Barb J, Wilsons Creek.
No doubt about it, here in the Northern Rivers we are blessed. Blessed with clean air, peace and serenity, food in natural abundance, barely any traffic…. etc, etc… I could go on. Even if you’re one of the many paying too much rent and pinched by the cost of living, you’ve still got it pretty damn good. If you have the privilege to own property, and perhaps a business (or three) – your privilege is great. But privilege doesn’t just mean counting our luck and blessing confers responsibility.
For those of us born with access to power and resources it may be hard for us to even see our privilege.
The Random House Dictionary (1993) defines privilege as ‘a right, immunity, or benefit enjoyed only by a person beyond the advantages of most.’
In this largely white population, perhaps we forget that many don’t have the same advantages. We are the ‘racial norm’, its mostly white people working in our stores, represented in newspaper, on local government. Yes, some of us come other places or from families with a mixed lineage, but nonetheless, diversity is seriously lacking here.
Are there economical, social and political opportunities for a more diverse population in our area? Not really.
Yes – we do honour the original custodians of the land on BayFM, and we might discuss certain human rights issues in world news over our morning latte, and Im sure many of you feel a moment of heartache for the homeless person on the streets of Byron. But for the most part we have the privilege not to have to live with an acute stress of issues of displacement and lack of basic resources.
Most of us are doing pretty well in terms of health & economic wellbeing, we have a good health care system & education system compared to other countries like the USA. Yet Indigenous Australians still suffer abject poverty and we are still refusing refugees to settle on our vast under-populated lands.

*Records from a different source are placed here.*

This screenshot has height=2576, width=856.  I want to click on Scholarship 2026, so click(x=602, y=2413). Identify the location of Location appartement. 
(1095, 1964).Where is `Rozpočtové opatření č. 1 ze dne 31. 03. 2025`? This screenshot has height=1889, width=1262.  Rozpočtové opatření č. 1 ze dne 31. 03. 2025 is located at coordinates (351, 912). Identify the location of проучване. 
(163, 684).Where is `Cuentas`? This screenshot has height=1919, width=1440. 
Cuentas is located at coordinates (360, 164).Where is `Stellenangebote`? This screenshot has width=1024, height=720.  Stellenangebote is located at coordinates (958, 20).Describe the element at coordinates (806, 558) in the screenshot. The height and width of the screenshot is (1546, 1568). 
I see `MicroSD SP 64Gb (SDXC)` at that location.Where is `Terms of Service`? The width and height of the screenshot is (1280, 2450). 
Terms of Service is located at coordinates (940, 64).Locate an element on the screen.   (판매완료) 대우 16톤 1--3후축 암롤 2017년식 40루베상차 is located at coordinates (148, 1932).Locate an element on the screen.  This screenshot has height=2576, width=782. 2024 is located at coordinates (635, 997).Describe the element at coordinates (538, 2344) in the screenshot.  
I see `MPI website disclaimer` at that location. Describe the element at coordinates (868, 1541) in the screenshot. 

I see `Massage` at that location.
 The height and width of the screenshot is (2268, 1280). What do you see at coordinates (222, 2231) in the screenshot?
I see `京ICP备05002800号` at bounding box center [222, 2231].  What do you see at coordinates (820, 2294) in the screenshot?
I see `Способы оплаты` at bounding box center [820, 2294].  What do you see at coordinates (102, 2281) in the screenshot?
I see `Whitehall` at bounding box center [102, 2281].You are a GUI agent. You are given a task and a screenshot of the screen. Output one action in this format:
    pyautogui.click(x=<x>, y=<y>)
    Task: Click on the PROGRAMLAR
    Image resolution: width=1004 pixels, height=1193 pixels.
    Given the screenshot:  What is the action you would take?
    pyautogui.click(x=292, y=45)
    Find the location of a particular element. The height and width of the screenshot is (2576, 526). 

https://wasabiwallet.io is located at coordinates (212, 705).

These musing are in my heart right now as I ponder the predicament of Manus Island refugees. So much space here. So much wealth. Couldn’t we offer some help here in pretty Byron Bay? or would it disturb our white sense of order and ‘peace’ too much. I know our major Simon Richardson agrees – as he was quoted in “The Voice of Byron” on 17 Nov. As he says ““Being a Refugee Welcome Zone is about displaying human compassion, upholding the human rights of refugees and enhancing cultural and religious diversity in our community – these sentiments remain as strong as ever for our Shire,” Mayor Richardson, said.”.
Recognising privilege doesn’t mean suffering guilt or shame for our privileged lot in life. Rather it means considering how we can use our privilege to influence some positive change in the world. Can you speak to the Australian Parliament to influence change?